▶ [Supplied material]
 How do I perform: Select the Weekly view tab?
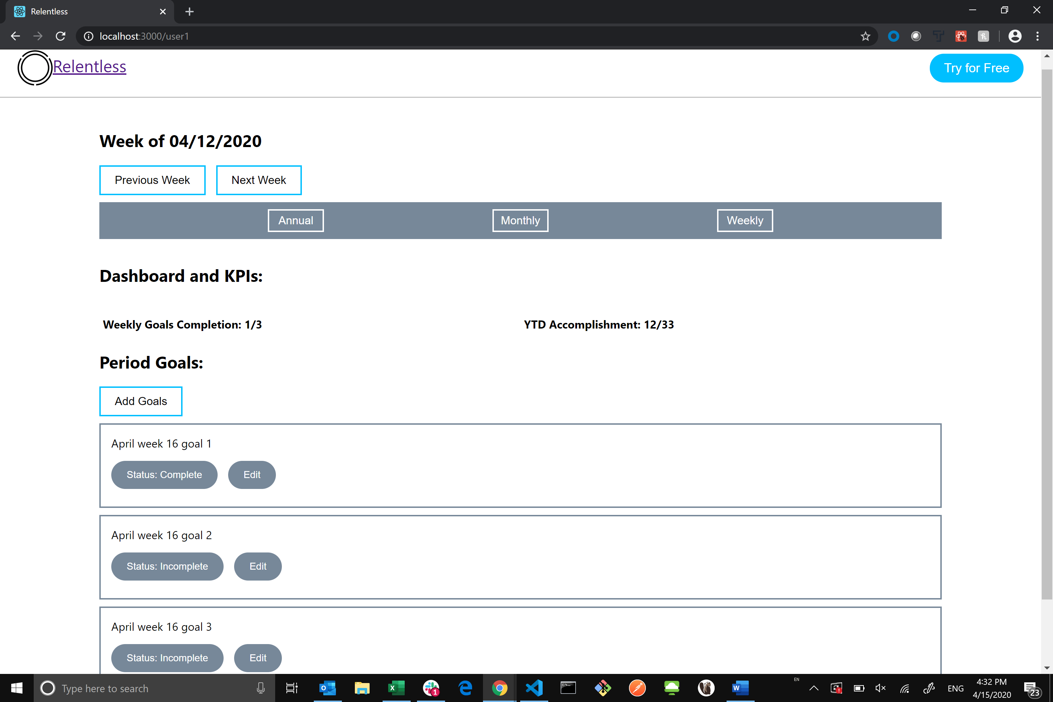tap(745, 220)
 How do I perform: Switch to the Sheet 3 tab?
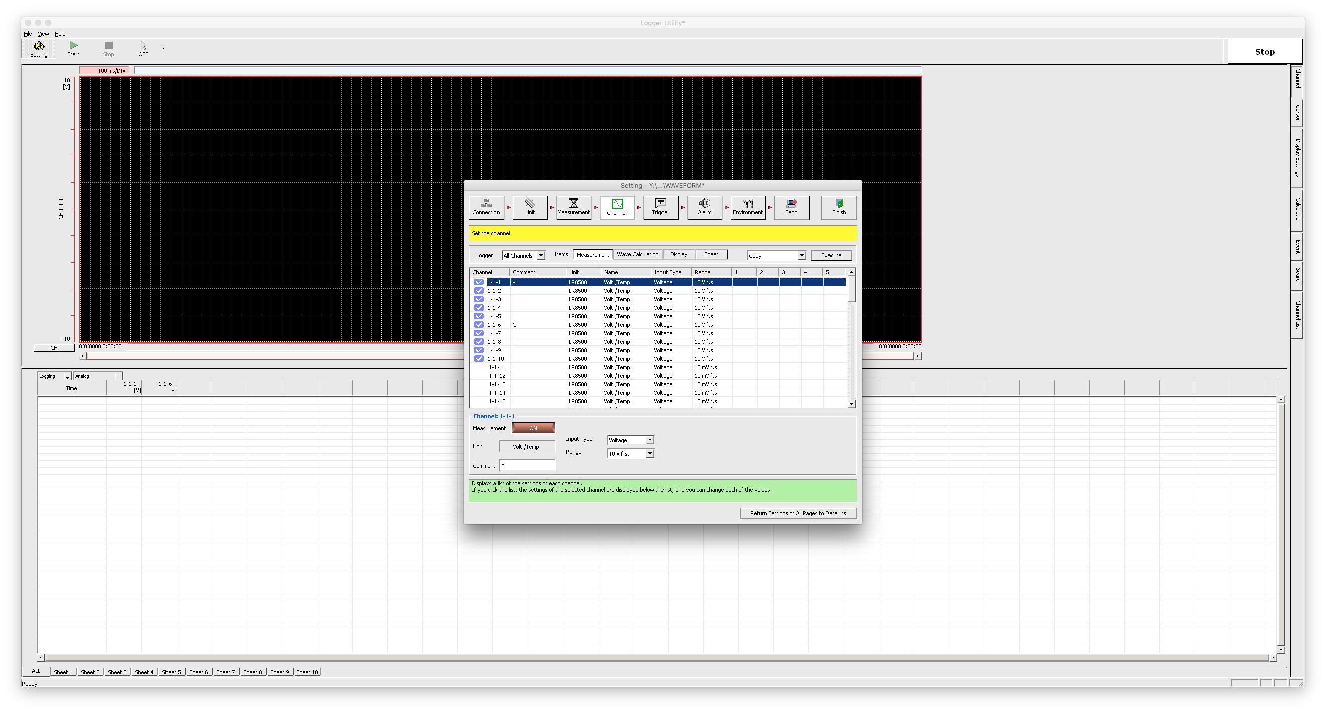pyautogui.click(x=117, y=672)

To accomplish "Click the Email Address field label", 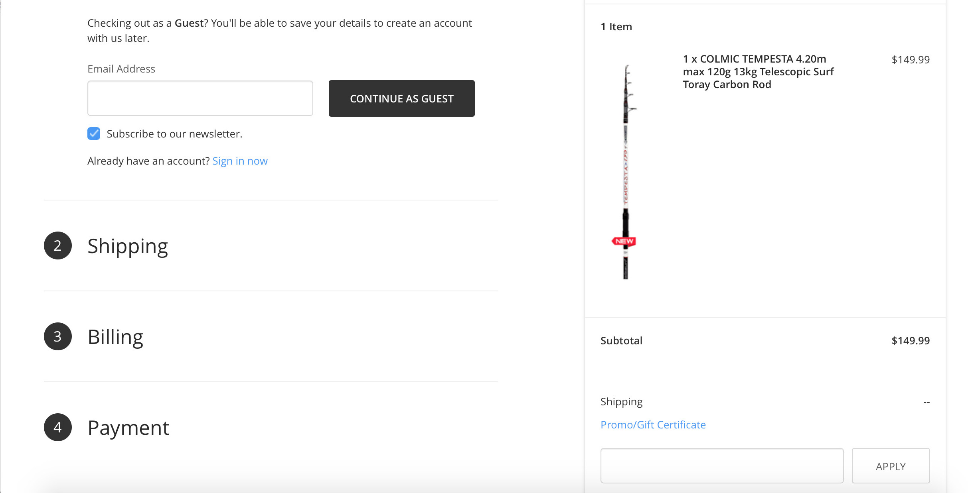I will click(x=121, y=69).
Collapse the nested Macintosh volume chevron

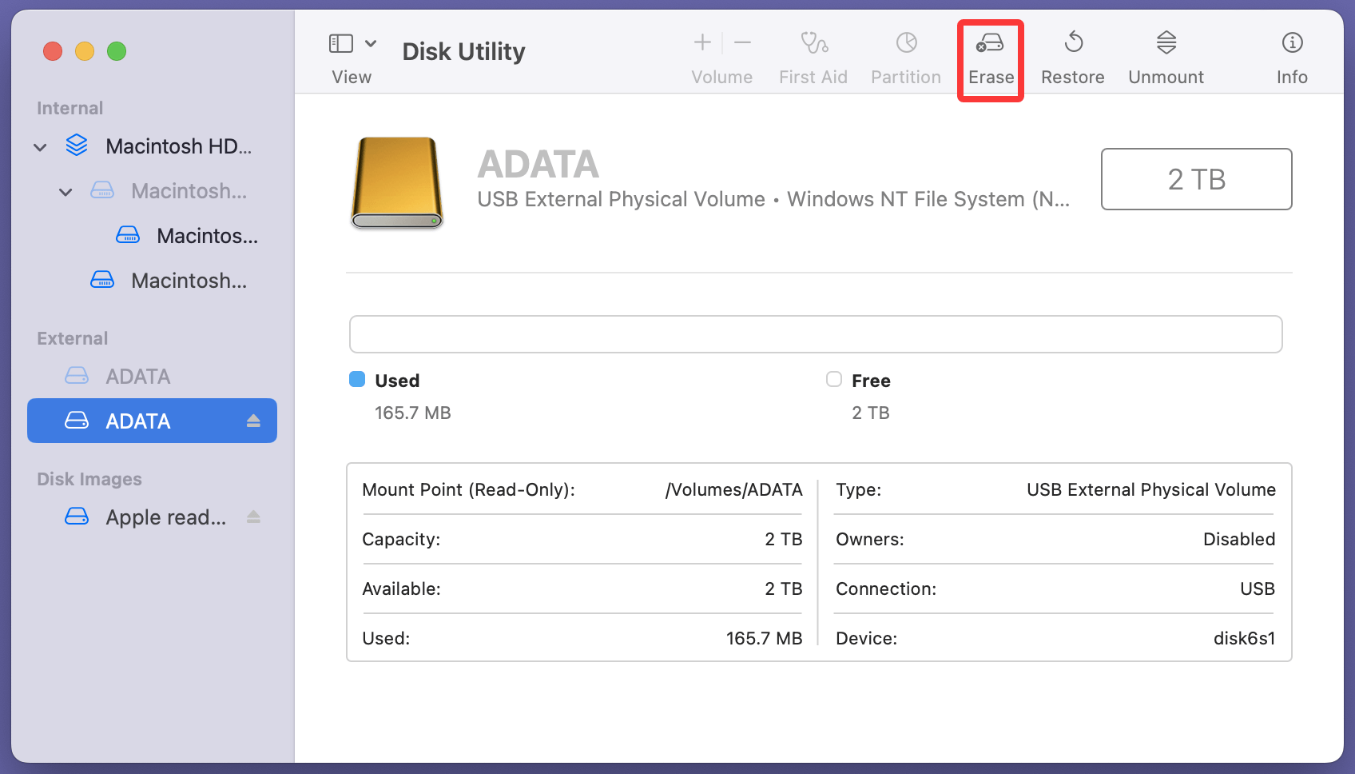pos(66,191)
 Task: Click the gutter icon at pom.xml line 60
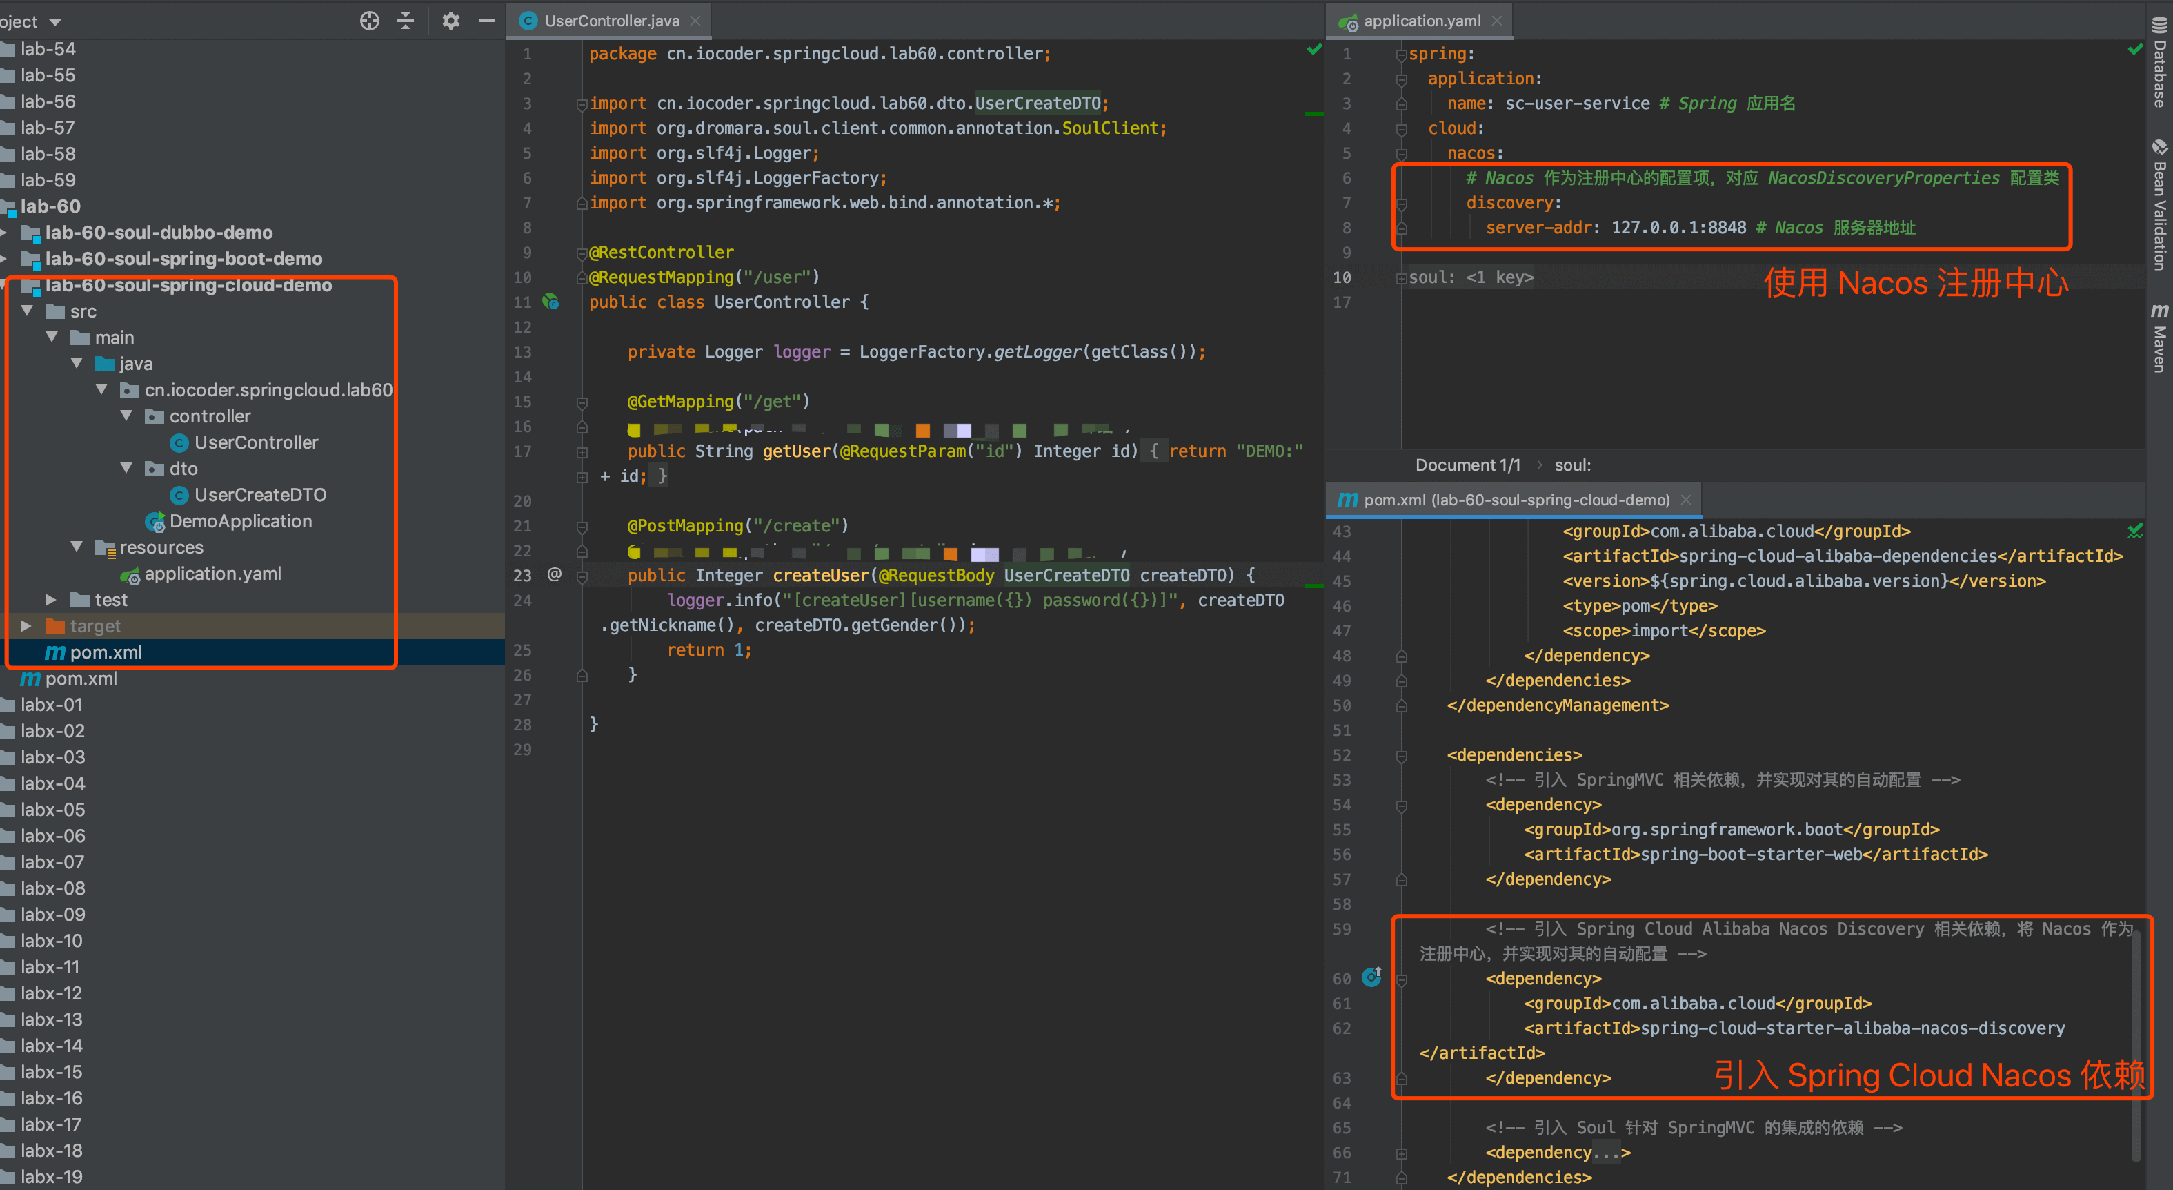pos(1372,977)
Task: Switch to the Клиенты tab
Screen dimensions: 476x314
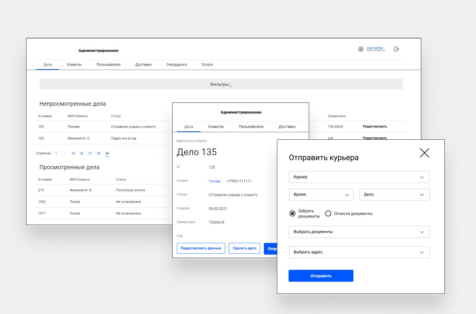Action: click(x=74, y=64)
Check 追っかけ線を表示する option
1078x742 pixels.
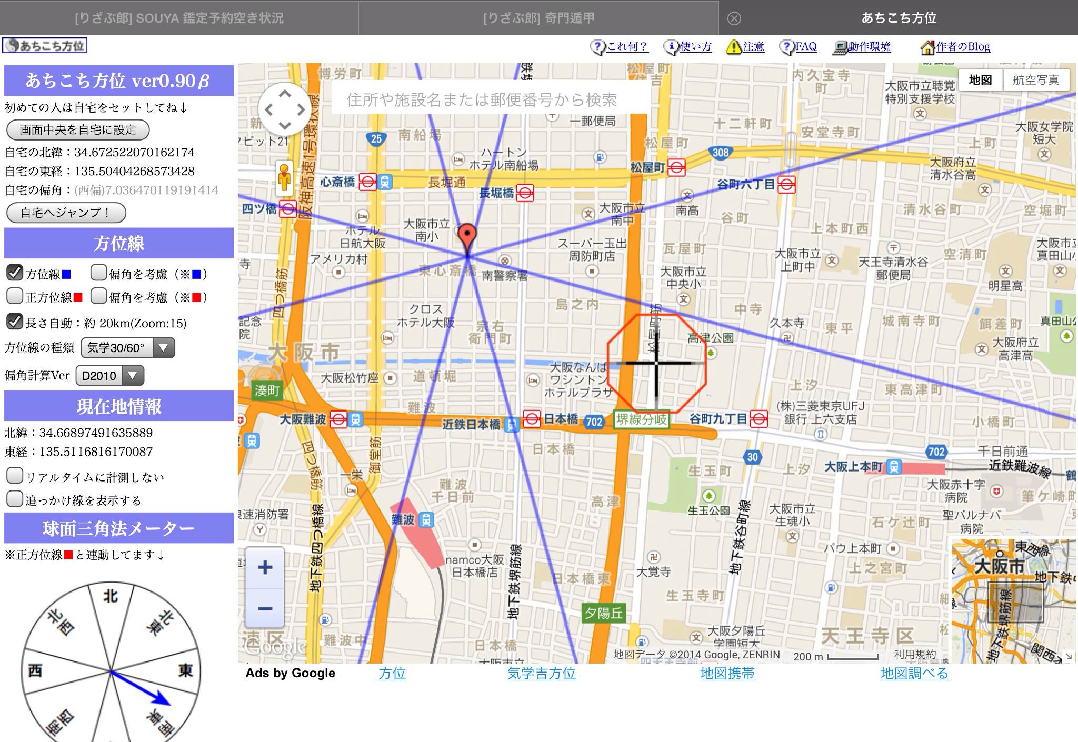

▶ [Exercise instructions]
Of the entries above, print exactly those lines that run from the one containing "Screen dimensions: 476x314" through the last line, excluding any pictures.

▶ [Solution to this task]
Screen dimensions: 476x314
Action: click(x=74, y=64)
Check 追っかけ線を表示する option
1078x742 pixels.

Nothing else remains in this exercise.